Além disso, outra batalha por reconhecimento se tornou uma vitória importante para os Puri, quando o Dr. Michael Procópio, juiz substituto da 4ª vara cível e agrária da seção judiciária de Belo Horizonte, proferiu decisão judicial no último dia 17 de fevereiro deste ano, reconhecendo que o povo Puri deve ser atendido pela perícia socioeconômica realizada no âmbito do caso do rompimento da barragem de Fundão, de propriedade da Samarco.
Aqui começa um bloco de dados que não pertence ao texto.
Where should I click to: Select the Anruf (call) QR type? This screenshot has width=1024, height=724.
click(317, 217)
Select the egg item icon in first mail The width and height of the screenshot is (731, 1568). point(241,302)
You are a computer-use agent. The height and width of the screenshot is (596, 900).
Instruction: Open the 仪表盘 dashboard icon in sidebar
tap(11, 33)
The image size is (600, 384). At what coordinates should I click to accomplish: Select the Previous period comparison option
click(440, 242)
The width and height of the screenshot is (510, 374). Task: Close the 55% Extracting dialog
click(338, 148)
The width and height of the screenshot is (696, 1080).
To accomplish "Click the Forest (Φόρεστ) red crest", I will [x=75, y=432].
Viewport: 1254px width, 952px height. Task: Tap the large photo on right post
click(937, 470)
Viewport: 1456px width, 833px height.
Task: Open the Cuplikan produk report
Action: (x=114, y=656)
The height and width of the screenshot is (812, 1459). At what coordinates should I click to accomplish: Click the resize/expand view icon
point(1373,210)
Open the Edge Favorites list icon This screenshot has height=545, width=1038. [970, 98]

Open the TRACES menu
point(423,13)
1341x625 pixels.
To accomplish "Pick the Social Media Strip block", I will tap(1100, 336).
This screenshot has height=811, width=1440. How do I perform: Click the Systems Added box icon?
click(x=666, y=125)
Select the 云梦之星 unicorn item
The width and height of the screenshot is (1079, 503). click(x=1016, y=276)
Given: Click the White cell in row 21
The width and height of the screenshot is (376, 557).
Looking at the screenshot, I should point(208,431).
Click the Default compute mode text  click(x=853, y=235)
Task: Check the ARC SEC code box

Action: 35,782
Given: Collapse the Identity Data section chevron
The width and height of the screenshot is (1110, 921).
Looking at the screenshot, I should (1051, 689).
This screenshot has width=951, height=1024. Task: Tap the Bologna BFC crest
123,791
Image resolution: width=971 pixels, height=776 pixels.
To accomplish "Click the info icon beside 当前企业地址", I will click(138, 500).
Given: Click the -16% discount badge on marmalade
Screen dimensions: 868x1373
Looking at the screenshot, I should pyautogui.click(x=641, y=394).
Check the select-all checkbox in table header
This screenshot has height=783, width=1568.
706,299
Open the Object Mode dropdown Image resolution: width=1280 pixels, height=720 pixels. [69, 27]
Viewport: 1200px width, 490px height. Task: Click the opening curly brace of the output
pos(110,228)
Anteriormente, a Fundação Renova havia negado o reconhecimento e desqualificou o Movimento Ressurgência. Com a decisão, os Puri conquistam o direito a tratamento específico enquanto povo indígena que está retomando modos de vida, cultura e cosmovisão. Veja abaixo como o juiz do caso entendeu a questão:

“O fato de o território de Aimorés estar abrangido no TTAC e ser beneficiado por programas desenvolvidos pela Fundação Renova não afasta a necessidade de promover esclarecimentos sobre determinada comunidade tradicional que resida naquela localidade, sendo necessário desenvolver amplo diagnóstico a fim de perquirir se existe um componente indígena a ser delineado em meio aos Puri que reclama tratamento específico no âmbito do denominado Caso Samarco, por questão de isonomia com as pessoas em igualdade de condições nas demais localidades, além do tratamento jurídico diferenciado, em relação à população de Aimorés e Resplendor, no ordenamento jurídico brasileiro, aos povos originários”. O documento da decisão pode ser lido na íntegra clicando aqui.

Protocolo 

Em 2023, as histórias dos Puri e da Aedas se encontram com a chegada da Assessoria Técnica Independente ao Rio Doce (Nhãmatuza Orum Butã). No município de Aimorés, por exemplo, junto com os povos indígenas da etnia Puri – ( Uchô Betlháro Puri ), de Aimorés, a Aedas realizará a construção do Protocolo de Consulta Livre, Prévia e Informada, conforme a determinação da Convenção 169, da Organização Internacional do Trabalho (OIT), da Constituição Federal/1988 e de diversos marcos normativos que servirá de base para todas as atividades realizadas com a comunidade tradicional junto à Aedas.  

Após o protocolo, a ATI prestará apoio ao povo Puri para a conquista da equipe de Assessoria Técnica Independente própria, se assim for o seu desejo, mediante as especificidades da comunidade em questão.